伊達公子が日本テニス界に切実な危機感。「変えるなら今。これがラストチャンス」 (5ページ目)
私ひとりの力では、大きなものを動かすことはできない。でも組織として、日本女子テニスのためになることをできるなら、意味のあることだなと思ったんです。言葉は悪いですが、組織の力を利用して協会と力を合わせ、結果テニス界がよくなれば私はハッピーですから」
伊達が繰り返す、「ラストチャンス」の言葉は重い。その真意とは?
「90年代に、男子には(松岡)修造さん、女子には私がいて、日本テニスがあれだけ強い時代があった。それなのに、私たちが辞めたあとは何も残らなかったわけですよね、ある意味。

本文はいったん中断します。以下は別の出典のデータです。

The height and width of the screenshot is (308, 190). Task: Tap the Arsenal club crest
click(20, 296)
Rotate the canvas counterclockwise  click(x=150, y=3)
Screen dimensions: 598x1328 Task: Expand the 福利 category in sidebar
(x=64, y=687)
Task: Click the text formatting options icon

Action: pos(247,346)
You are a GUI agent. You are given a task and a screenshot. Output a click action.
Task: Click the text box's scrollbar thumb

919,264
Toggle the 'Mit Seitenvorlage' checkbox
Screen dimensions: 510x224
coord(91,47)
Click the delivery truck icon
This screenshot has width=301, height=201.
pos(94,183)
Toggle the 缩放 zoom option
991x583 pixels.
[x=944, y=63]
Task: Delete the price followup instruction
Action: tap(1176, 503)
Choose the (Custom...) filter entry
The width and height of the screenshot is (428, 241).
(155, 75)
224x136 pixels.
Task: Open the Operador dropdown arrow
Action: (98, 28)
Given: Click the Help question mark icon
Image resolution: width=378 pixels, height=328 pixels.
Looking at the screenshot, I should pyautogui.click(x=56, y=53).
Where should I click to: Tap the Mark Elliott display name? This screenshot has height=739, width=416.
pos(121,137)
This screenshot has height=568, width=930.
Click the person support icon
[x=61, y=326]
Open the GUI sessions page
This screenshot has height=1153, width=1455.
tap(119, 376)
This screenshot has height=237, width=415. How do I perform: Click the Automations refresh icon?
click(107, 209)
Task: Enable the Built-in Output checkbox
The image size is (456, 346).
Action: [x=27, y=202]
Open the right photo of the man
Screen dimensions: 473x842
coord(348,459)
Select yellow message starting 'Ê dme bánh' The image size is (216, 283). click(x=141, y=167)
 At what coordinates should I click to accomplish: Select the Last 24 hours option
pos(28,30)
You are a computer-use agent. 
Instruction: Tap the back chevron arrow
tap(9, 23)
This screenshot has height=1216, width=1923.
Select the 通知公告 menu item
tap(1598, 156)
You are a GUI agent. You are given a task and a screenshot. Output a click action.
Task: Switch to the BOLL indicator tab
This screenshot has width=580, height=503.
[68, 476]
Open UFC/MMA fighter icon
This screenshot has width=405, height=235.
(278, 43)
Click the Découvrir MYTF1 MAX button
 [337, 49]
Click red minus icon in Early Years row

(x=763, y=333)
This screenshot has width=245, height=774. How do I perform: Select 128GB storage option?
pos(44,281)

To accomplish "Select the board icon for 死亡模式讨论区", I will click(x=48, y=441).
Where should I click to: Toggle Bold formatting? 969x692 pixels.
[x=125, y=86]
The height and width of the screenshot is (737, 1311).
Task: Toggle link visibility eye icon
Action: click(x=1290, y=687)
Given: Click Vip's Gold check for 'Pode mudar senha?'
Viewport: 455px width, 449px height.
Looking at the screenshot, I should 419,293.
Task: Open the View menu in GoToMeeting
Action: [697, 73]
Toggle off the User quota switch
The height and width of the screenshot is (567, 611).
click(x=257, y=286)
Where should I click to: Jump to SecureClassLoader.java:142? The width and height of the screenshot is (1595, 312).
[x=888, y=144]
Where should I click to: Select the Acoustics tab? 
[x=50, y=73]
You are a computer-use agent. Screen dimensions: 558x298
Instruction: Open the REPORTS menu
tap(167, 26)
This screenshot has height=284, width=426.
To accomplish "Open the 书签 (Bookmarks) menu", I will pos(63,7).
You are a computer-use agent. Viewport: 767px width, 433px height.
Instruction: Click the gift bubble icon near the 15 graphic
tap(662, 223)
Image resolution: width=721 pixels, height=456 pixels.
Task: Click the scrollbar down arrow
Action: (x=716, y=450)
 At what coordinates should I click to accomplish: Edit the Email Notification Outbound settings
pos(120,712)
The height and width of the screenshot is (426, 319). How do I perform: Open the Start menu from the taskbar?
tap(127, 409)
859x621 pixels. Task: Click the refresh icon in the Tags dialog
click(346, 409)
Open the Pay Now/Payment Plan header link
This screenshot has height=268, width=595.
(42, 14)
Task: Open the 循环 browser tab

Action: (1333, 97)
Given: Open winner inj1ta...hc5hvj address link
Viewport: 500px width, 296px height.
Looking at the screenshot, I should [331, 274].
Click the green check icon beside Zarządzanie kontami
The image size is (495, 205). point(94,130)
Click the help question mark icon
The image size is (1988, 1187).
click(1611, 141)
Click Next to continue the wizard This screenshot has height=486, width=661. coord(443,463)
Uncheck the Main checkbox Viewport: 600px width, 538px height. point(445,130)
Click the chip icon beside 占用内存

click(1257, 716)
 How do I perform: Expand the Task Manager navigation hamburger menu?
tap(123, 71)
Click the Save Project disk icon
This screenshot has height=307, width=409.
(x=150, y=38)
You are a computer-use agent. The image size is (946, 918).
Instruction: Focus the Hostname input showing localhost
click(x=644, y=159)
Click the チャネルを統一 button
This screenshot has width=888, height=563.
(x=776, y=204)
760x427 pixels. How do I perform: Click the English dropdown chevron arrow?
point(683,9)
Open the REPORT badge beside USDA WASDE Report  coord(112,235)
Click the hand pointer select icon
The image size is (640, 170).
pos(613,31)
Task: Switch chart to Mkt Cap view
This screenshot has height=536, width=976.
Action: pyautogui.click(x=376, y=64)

たまたま錦織圭が出てきて、そのあと大坂なおみも出たことで、やっとまたテニス人気が高まりましたが、錦織君も年齢やフィジカル的に難しくなり、なおみちゃんにしてもメンタルヘルスの問題などを打ち明けている。そのなかで10年後に日本のテニス界はどうなっているんだろうと考えた時、私は危機感しかない。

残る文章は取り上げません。